* [STUDY MATERIAL]:

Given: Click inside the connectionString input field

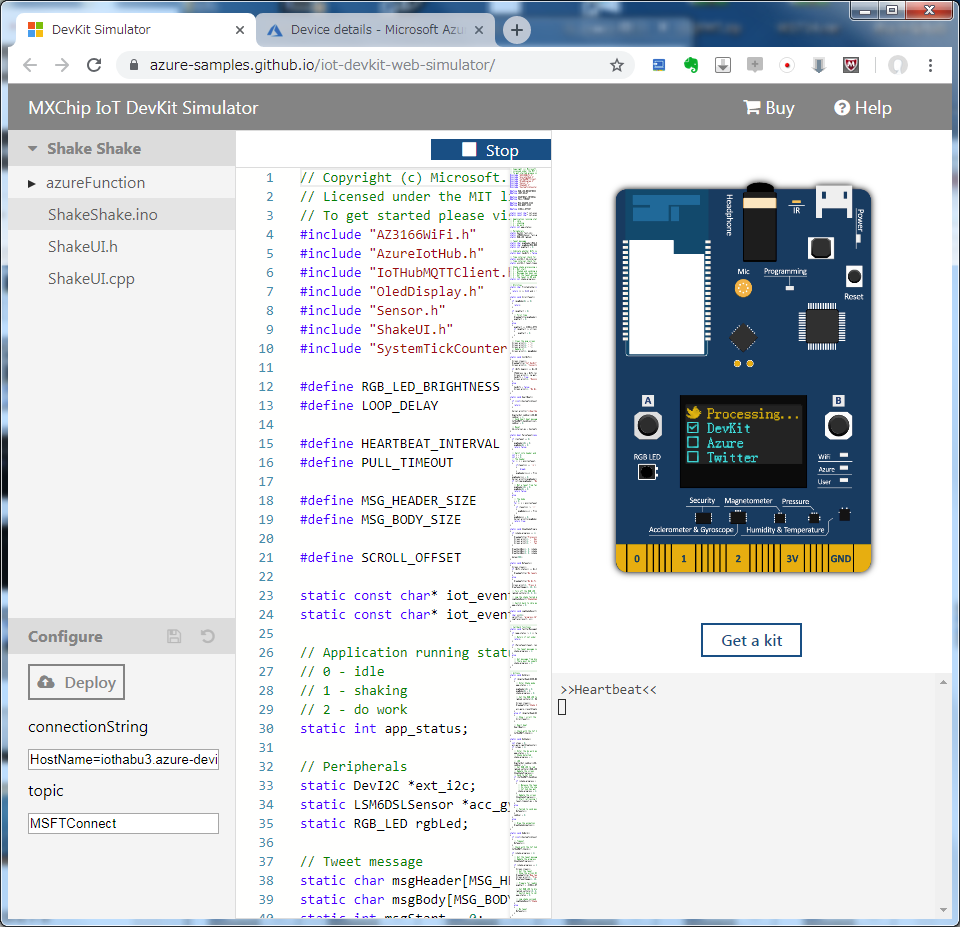Looking at the screenshot, I should pos(122,759).
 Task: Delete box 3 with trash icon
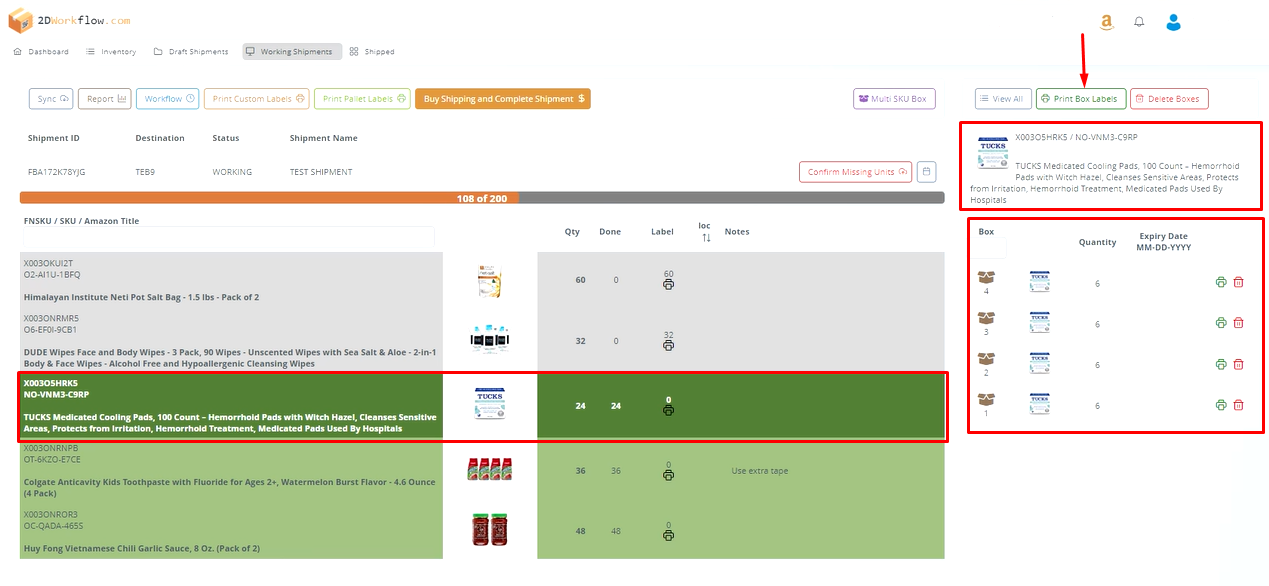[x=1238, y=323]
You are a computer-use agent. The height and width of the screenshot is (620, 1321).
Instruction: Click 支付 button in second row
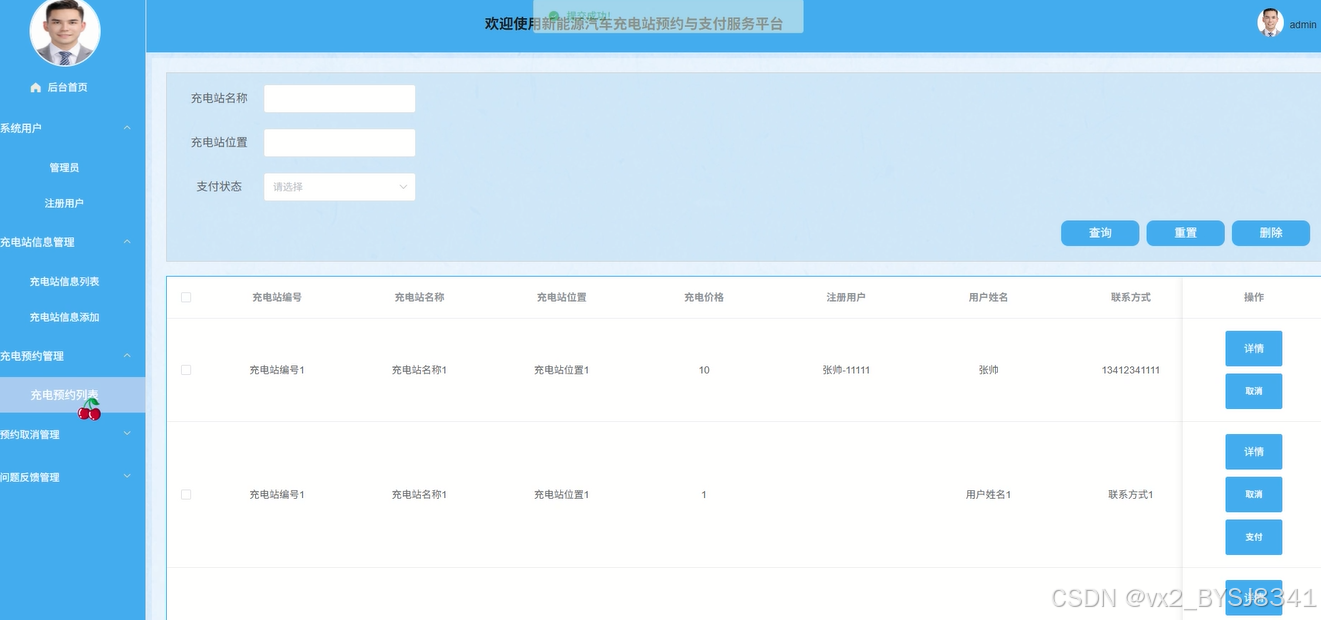(x=1253, y=537)
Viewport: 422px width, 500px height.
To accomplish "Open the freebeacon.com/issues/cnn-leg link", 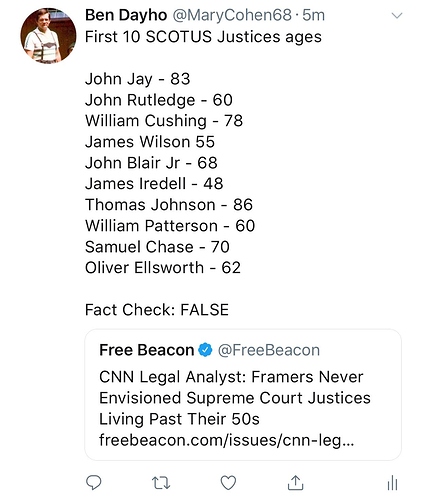I will point(227,440).
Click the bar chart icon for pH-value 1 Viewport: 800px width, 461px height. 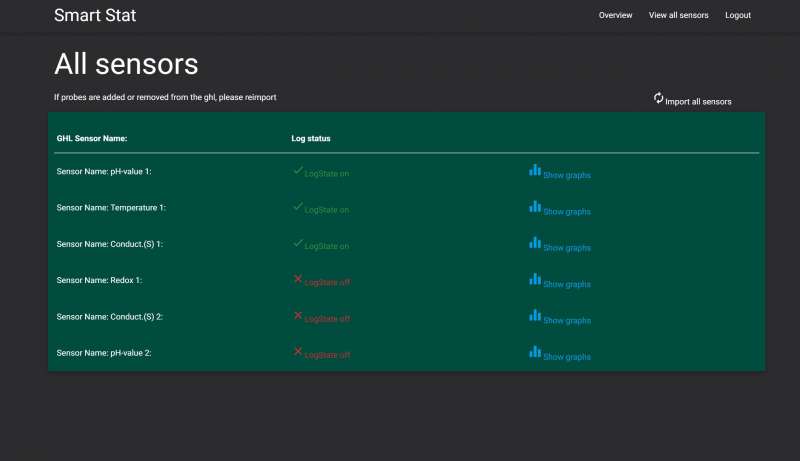coord(534,171)
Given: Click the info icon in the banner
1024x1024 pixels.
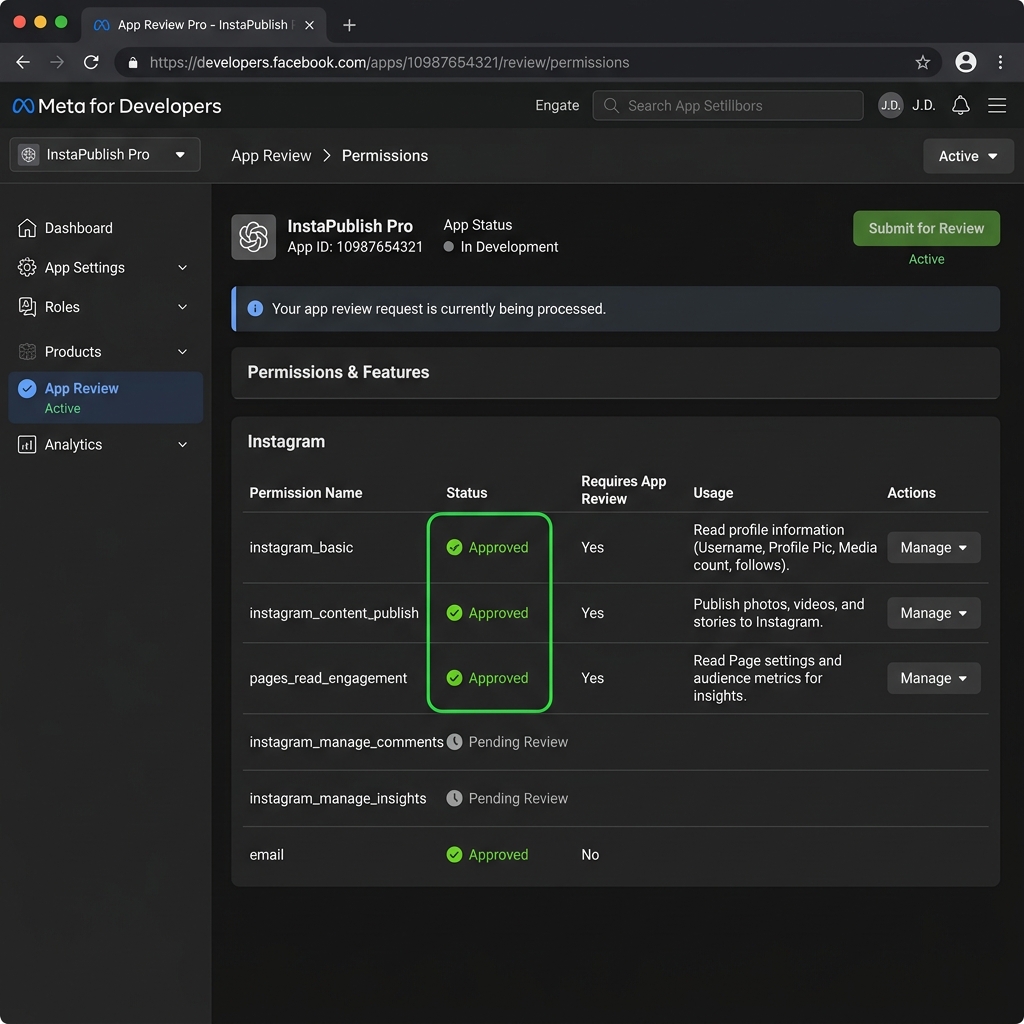Looking at the screenshot, I should (x=255, y=309).
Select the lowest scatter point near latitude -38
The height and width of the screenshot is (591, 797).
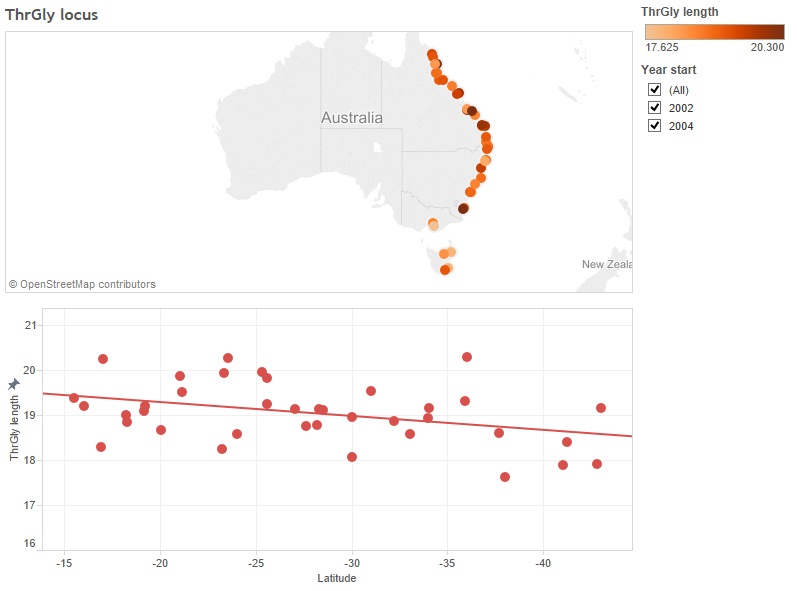[x=505, y=477]
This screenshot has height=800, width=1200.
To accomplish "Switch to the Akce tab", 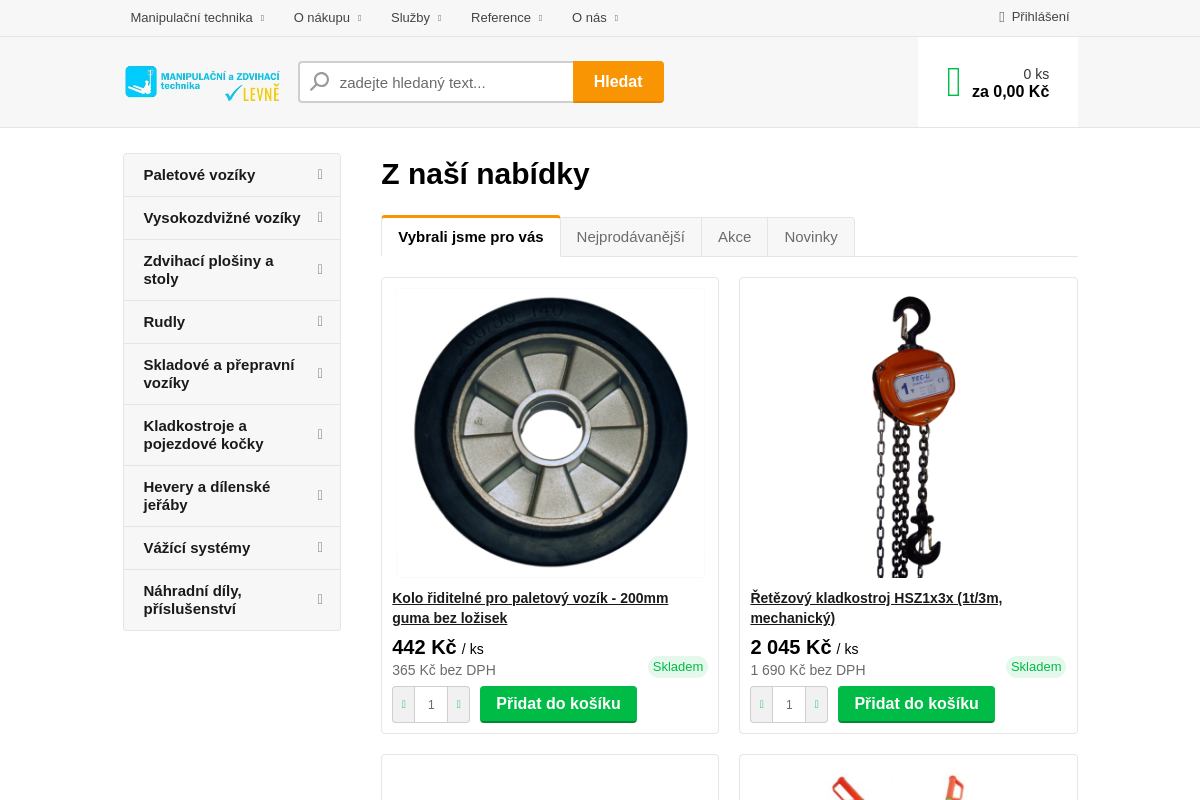I will click(x=734, y=236).

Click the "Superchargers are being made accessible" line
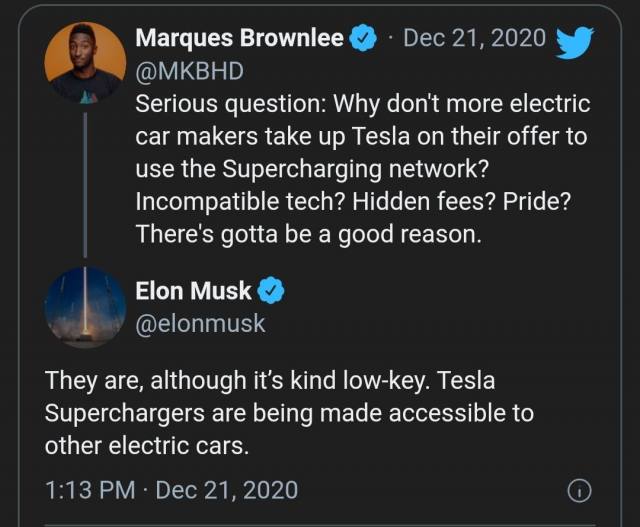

* [WHAT TO PRODUCE]: Lines from the start of the listing above through the line holding "Viewport: 422px width, 500px height." are to be duplicated exactly, and nothing more; leave out the pictures.

* [SOLVED PROBLEM]:
Given: Click inside the connectionString input field

Looking at the screenshot, I should pos(122,759).
 Task: Delete box 3 with trash icon
[x=1238, y=323]
You are a computer-use agent. The height and width of the screenshot is (620, 1321).
Instruction: Click 支付 button in second row
(x=1253, y=537)
Viewport: 422px width, 500px height.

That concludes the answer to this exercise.